◆ Your task
Beginning with the line where "Image resolution: width=1456" appears, set down each line exactly until the records below end, and omit the pictures.

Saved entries
== Segment start ==
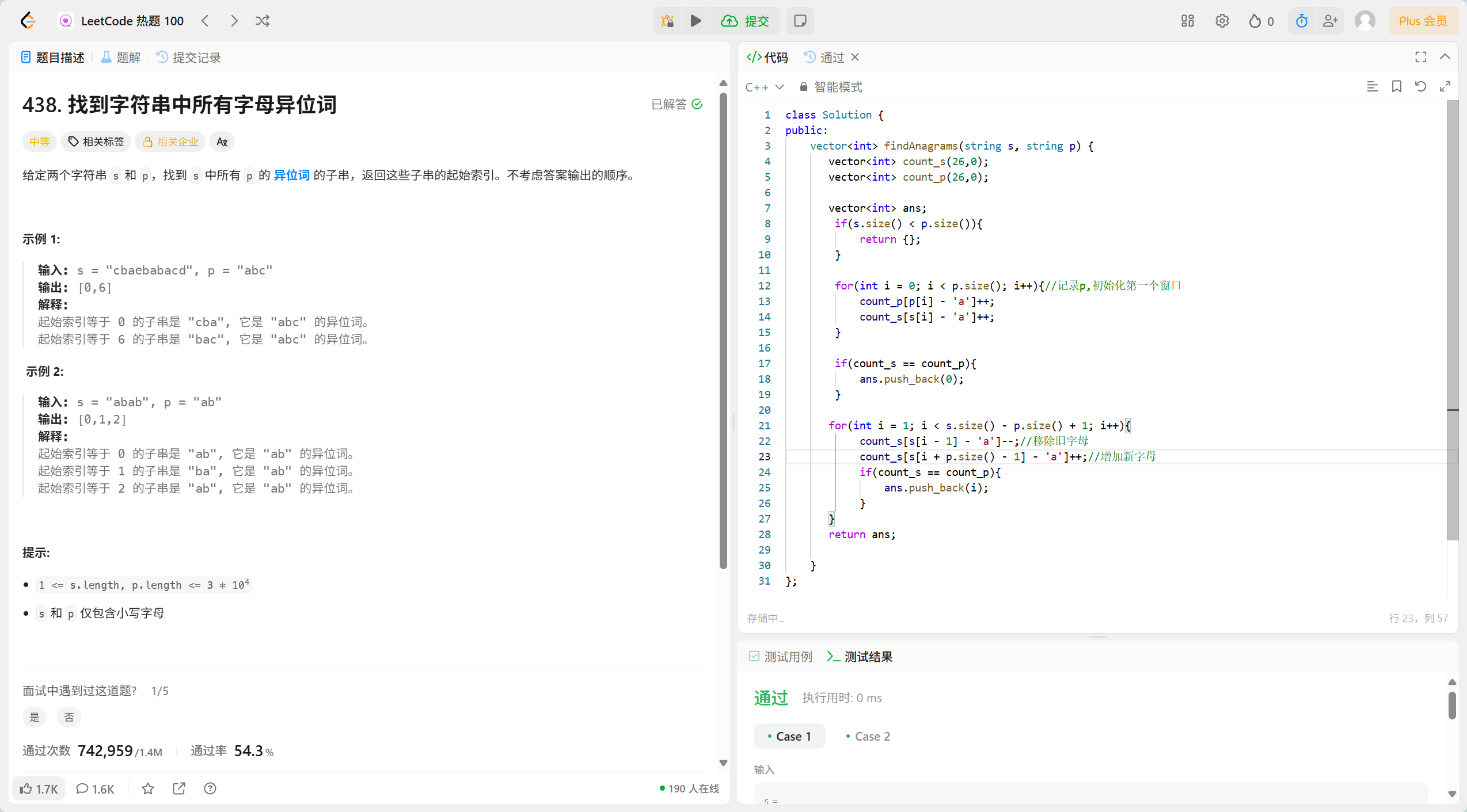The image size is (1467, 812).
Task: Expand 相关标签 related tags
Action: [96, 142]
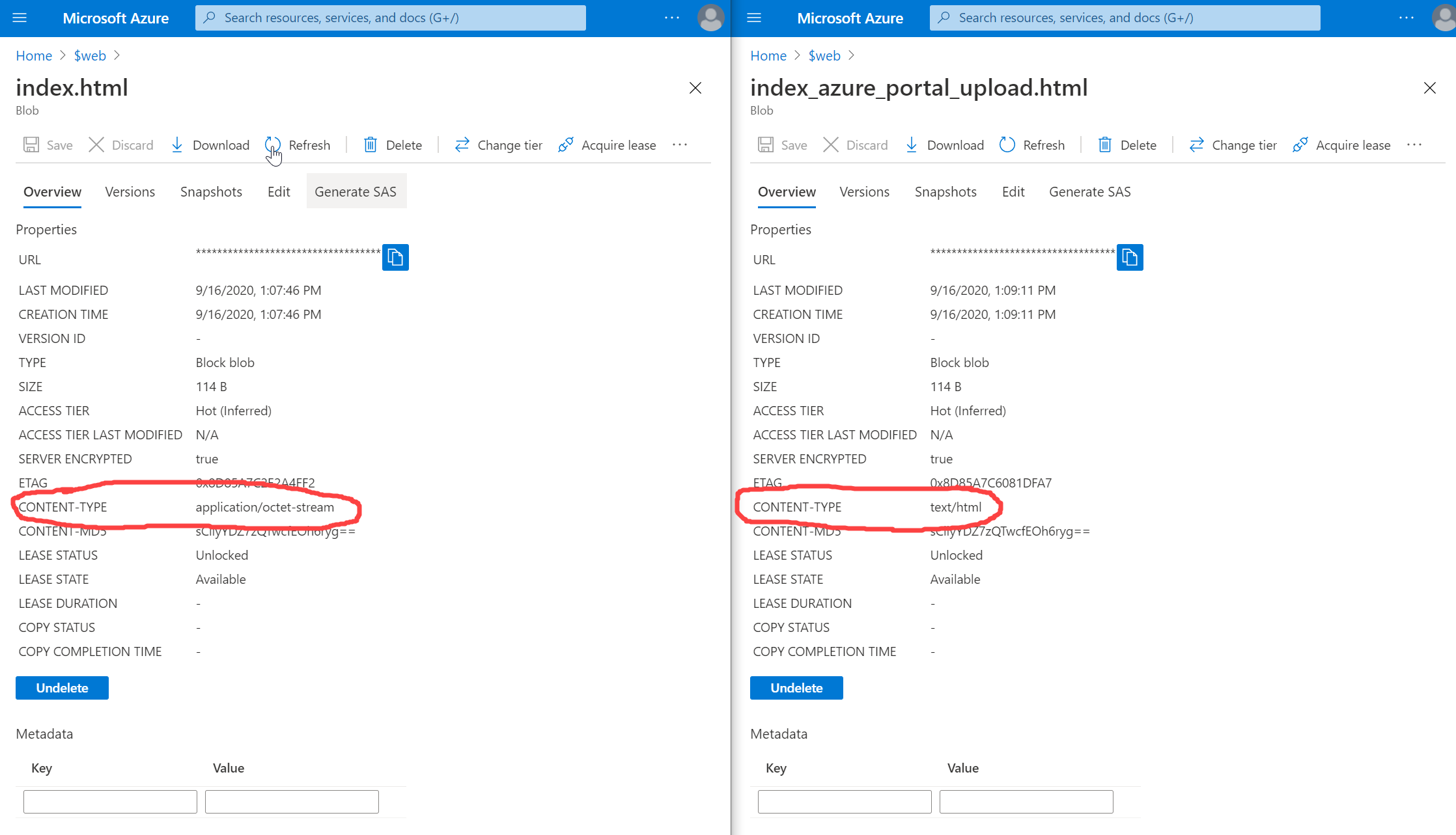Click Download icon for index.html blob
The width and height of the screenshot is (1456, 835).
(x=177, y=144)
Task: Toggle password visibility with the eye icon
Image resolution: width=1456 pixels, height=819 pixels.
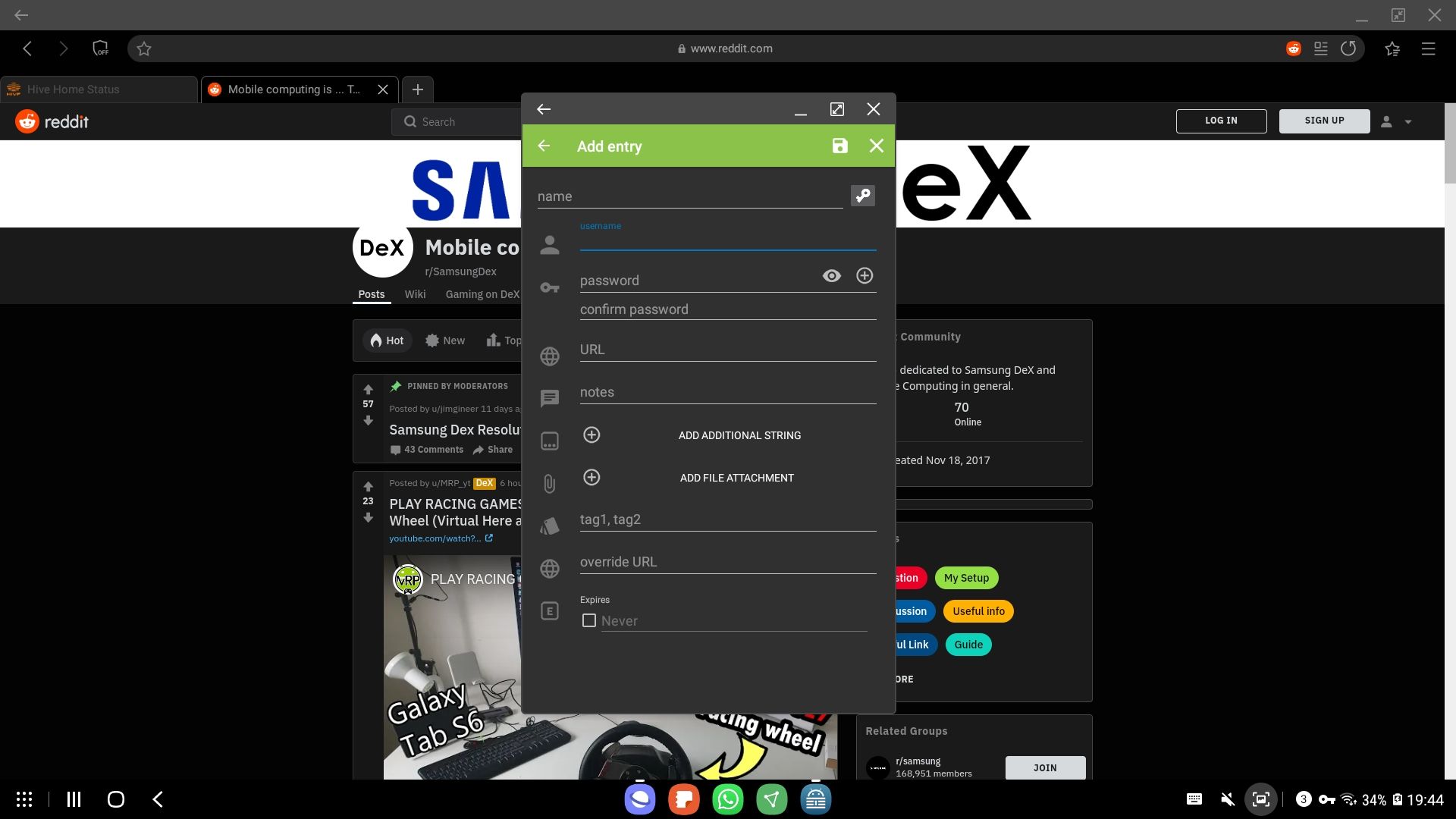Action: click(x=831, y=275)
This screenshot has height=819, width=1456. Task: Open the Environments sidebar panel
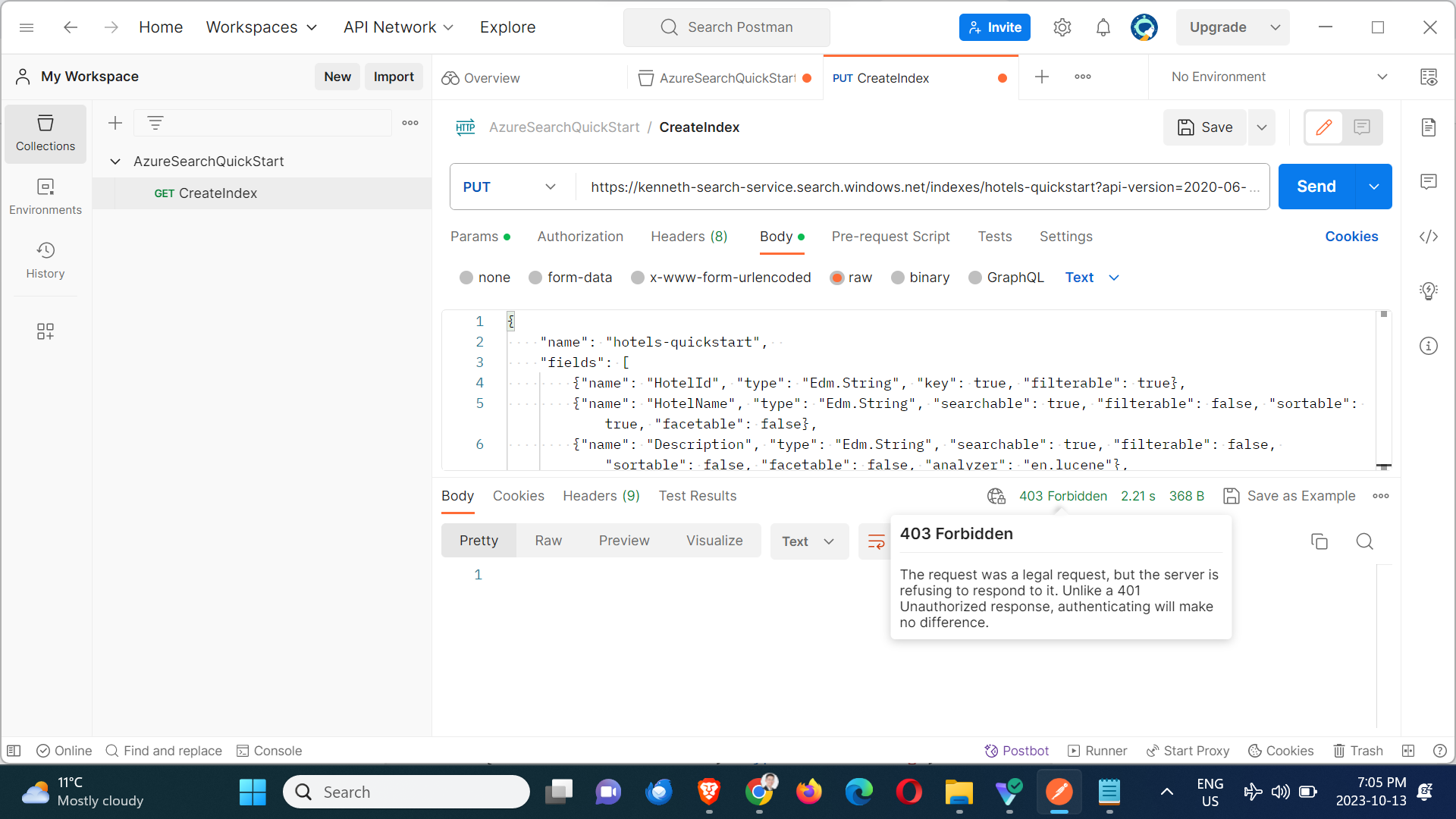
== Segment end ==
◆ Expected answer
Image resolution: width=1456 pixels, height=819 pixels.
Action: click(x=831, y=275)
This screenshot has height=819, width=1456. Task: Open the Environments sidebar panel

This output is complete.